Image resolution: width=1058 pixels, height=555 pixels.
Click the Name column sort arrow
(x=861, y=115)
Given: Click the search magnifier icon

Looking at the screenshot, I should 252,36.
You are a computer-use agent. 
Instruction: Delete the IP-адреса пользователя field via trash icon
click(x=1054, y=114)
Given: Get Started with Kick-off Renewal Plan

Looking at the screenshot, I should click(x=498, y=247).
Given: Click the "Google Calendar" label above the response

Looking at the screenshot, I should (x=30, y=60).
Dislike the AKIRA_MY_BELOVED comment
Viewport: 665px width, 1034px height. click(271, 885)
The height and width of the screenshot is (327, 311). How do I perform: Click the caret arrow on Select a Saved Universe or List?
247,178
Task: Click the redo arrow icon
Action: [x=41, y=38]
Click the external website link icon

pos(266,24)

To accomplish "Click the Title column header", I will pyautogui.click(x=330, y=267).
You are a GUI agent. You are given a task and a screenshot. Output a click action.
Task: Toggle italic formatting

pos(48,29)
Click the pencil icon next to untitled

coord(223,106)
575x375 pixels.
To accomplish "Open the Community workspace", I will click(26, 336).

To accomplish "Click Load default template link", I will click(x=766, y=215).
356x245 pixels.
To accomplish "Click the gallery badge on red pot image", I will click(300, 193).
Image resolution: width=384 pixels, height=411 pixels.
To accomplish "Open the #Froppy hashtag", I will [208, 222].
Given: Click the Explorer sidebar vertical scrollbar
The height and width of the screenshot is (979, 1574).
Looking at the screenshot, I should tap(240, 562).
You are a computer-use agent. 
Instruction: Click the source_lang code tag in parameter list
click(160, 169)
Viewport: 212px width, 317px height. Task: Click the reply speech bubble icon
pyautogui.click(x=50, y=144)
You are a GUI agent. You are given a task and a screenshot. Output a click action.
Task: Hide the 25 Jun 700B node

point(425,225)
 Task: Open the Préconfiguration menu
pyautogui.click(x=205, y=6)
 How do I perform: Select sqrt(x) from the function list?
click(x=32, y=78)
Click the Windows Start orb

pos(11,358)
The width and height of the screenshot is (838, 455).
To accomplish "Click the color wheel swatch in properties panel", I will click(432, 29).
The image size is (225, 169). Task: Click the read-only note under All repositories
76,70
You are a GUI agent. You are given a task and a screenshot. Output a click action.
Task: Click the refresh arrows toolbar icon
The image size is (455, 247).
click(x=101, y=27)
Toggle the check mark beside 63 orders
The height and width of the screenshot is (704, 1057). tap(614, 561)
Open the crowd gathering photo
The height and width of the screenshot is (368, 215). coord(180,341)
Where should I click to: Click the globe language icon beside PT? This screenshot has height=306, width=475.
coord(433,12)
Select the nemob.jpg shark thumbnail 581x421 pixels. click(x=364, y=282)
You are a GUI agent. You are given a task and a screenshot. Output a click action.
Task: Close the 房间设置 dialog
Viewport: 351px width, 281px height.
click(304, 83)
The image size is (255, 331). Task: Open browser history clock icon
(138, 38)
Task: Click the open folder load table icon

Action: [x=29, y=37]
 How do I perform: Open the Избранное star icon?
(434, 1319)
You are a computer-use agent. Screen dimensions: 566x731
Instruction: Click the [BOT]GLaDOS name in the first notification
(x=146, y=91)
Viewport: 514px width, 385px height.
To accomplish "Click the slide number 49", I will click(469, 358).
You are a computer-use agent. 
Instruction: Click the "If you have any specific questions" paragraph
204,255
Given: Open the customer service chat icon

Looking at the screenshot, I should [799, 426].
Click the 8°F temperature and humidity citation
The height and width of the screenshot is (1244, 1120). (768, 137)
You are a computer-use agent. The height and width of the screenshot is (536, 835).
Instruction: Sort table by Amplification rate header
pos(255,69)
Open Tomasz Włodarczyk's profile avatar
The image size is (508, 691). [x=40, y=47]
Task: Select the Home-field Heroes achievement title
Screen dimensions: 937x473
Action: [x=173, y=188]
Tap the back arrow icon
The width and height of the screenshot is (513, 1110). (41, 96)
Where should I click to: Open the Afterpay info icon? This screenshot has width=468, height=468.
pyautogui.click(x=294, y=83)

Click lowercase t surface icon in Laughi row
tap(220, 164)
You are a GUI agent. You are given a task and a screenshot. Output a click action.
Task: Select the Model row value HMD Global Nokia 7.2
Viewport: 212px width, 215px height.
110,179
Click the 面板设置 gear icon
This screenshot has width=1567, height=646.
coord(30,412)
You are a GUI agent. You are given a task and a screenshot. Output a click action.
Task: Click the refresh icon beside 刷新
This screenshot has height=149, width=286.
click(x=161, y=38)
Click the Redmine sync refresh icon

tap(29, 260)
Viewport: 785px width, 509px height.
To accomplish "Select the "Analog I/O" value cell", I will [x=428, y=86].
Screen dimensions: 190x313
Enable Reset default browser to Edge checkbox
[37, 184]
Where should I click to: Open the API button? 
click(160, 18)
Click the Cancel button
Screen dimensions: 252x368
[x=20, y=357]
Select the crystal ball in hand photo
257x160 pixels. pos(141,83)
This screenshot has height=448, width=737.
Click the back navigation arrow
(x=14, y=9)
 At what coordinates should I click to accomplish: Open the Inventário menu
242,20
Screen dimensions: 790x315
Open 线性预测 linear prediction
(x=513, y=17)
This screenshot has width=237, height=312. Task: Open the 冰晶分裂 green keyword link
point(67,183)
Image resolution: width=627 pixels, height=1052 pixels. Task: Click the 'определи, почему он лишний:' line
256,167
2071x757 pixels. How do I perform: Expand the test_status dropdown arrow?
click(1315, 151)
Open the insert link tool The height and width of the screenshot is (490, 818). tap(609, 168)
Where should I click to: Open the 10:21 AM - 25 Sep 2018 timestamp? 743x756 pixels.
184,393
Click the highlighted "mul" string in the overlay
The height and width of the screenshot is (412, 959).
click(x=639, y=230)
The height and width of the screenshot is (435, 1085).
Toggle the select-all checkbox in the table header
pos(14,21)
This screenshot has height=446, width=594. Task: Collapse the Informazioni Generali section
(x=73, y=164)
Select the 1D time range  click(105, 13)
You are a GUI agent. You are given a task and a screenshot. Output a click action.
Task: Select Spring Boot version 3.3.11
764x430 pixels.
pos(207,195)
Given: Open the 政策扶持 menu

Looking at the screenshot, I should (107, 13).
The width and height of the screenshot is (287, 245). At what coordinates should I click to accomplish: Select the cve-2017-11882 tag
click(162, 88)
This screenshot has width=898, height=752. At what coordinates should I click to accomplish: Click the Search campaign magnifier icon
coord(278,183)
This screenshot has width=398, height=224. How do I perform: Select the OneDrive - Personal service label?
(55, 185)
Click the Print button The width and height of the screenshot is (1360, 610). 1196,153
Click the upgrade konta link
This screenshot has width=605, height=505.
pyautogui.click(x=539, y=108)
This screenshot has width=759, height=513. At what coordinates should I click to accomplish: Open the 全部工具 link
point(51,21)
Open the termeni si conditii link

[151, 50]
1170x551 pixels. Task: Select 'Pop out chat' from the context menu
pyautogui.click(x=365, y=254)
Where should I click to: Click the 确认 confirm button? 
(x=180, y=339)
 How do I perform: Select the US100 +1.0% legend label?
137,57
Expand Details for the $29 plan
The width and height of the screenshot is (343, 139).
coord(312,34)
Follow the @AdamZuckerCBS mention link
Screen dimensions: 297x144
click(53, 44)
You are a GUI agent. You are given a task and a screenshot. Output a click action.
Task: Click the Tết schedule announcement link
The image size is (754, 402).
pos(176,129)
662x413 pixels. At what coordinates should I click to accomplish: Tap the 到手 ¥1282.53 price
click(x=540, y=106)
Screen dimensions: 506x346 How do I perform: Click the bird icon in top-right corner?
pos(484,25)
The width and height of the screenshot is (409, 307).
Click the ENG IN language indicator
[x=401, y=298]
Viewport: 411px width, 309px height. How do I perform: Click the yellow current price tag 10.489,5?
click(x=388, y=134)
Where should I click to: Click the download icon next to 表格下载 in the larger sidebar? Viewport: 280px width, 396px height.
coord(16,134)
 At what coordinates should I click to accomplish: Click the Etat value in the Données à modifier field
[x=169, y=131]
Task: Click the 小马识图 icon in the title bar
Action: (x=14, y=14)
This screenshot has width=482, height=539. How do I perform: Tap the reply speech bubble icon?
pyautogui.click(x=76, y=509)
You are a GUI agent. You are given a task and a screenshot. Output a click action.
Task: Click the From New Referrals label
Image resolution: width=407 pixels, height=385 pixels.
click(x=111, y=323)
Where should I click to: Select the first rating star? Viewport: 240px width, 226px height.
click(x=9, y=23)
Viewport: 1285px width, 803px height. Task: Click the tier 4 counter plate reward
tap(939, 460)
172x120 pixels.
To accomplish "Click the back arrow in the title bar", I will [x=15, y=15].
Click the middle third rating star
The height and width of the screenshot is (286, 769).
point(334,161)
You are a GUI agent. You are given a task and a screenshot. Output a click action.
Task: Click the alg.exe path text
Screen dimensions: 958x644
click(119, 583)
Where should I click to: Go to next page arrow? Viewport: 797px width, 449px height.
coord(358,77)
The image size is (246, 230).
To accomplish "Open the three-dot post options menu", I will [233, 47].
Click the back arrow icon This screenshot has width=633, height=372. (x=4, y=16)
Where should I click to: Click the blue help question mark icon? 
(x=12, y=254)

- Problem
The answer must consist of every line above that holds the string "will", copied exactly.

- Exercise output
To accomplish "Click the Title column header", I will pyautogui.click(x=330, y=267).
To accomplish "Open the Community workspace", I will click(26, 336).
To accomplish "Click Load default template link", I will click(x=766, y=215).
To accomplish "Click the gallery badge on red pot image", I will click(300, 193).
To accomplish "Open the #Froppy hashtag", I will [208, 222].
To accomplish "Click the color wheel swatch in properties panel", I will click(432, 29).
To accomplish "Click the slide number 49", I will click(469, 358).
To accomplish "Select the "Analog I/O" value cell", I will [x=428, y=86].
To accomplish "Click the back arrow in the title bar", I will [x=15, y=15].
To accomplish "Open the three-dot post options menu", I will [233, 47].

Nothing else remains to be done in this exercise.